[Data extracted from a collection]
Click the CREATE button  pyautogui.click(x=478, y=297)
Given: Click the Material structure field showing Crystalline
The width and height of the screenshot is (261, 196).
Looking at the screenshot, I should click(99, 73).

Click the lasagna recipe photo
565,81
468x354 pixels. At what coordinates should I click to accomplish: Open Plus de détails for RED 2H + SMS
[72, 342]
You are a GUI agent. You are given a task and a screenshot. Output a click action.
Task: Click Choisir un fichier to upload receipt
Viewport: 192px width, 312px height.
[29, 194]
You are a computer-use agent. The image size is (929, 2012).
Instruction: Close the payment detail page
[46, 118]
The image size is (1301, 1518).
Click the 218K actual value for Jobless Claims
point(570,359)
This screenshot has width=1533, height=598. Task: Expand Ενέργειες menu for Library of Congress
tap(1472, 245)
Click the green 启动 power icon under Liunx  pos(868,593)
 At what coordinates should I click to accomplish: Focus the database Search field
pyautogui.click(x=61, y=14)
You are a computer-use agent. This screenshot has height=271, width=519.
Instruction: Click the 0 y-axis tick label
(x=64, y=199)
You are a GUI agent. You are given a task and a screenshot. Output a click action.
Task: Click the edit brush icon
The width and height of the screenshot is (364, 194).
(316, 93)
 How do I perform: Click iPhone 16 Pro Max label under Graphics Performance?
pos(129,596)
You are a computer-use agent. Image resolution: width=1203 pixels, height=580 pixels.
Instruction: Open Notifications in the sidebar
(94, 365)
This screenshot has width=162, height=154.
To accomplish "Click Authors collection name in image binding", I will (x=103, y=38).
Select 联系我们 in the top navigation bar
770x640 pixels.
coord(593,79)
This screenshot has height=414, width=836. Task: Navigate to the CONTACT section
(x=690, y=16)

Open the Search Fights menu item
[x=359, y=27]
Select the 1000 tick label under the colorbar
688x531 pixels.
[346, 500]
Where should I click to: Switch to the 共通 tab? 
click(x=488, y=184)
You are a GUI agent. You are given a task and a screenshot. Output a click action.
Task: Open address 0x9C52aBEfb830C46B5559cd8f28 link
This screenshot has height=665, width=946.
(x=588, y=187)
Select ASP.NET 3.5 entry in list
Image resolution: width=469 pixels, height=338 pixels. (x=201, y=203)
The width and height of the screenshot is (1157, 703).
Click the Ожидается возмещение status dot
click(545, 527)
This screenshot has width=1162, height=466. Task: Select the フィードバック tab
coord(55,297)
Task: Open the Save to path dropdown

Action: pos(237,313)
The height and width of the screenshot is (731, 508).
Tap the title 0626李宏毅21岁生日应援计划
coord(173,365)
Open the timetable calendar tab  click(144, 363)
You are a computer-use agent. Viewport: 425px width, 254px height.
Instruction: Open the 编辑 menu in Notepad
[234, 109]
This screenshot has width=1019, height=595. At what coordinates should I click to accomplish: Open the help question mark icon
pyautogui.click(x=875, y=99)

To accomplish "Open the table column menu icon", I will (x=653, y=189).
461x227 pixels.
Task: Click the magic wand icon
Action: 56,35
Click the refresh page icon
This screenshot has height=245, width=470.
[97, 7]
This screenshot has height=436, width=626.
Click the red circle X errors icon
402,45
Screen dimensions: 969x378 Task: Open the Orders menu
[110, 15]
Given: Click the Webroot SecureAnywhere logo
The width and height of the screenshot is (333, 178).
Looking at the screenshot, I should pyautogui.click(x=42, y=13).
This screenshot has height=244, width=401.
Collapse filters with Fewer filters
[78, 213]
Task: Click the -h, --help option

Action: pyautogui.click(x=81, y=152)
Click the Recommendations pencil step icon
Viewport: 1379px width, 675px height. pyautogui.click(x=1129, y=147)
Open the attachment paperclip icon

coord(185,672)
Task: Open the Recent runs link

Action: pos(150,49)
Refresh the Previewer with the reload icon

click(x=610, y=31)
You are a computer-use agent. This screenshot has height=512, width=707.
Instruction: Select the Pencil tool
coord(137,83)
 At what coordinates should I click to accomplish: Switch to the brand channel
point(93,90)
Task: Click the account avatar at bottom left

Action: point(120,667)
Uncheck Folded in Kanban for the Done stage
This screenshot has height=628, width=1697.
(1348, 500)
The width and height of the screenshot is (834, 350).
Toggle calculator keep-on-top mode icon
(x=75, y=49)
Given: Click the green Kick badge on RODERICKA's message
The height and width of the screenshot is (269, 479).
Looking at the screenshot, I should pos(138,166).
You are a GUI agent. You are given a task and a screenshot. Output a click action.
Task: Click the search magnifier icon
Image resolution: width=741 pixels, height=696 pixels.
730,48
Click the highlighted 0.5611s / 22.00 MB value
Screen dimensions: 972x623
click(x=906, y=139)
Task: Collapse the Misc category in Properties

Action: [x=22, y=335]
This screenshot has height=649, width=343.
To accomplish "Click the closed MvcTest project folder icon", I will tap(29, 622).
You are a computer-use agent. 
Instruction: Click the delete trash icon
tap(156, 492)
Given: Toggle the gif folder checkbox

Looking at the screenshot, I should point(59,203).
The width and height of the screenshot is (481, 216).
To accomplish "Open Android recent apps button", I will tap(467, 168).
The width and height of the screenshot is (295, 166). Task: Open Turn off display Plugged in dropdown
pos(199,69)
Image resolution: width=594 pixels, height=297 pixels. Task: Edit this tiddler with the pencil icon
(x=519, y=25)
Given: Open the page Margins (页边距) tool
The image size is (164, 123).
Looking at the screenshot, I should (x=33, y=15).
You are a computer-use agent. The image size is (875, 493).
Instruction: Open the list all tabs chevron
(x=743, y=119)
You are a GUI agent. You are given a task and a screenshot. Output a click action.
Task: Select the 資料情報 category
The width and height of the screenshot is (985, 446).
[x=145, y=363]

**WHAT TO PRODUCE**
Nothing should appear in the answer except the lines from the one with "The width and height of the screenshot is (481, 216)." through the final line of the records, written exactly.

**TASK SOLUTION**
The width and height of the screenshot is (481, 216).
To accomplish "Open Android recent apps button", I will tap(467, 168).
The width and height of the screenshot is (295, 166). Task: Open Turn off display Plugged in dropdown
pos(199,69)
Image resolution: width=594 pixels, height=297 pixels. Task: Edit this tiddler with the pencil icon
(x=519, y=25)
Given: Open the page Margins (页边距) tool
The image size is (164, 123).
Looking at the screenshot, I should (x=33, y=15).
You are a computer-use agent. The image size is (875, 493).
Instruction: Open the list all tabs chevron
(x=743, y=119)
You are a GUI agent. You are given a task and a screenshot. Output a click action.
Task: Select the 資料情報 category
The width and height of the screenshot is (985, 446).
[x=145, y=363]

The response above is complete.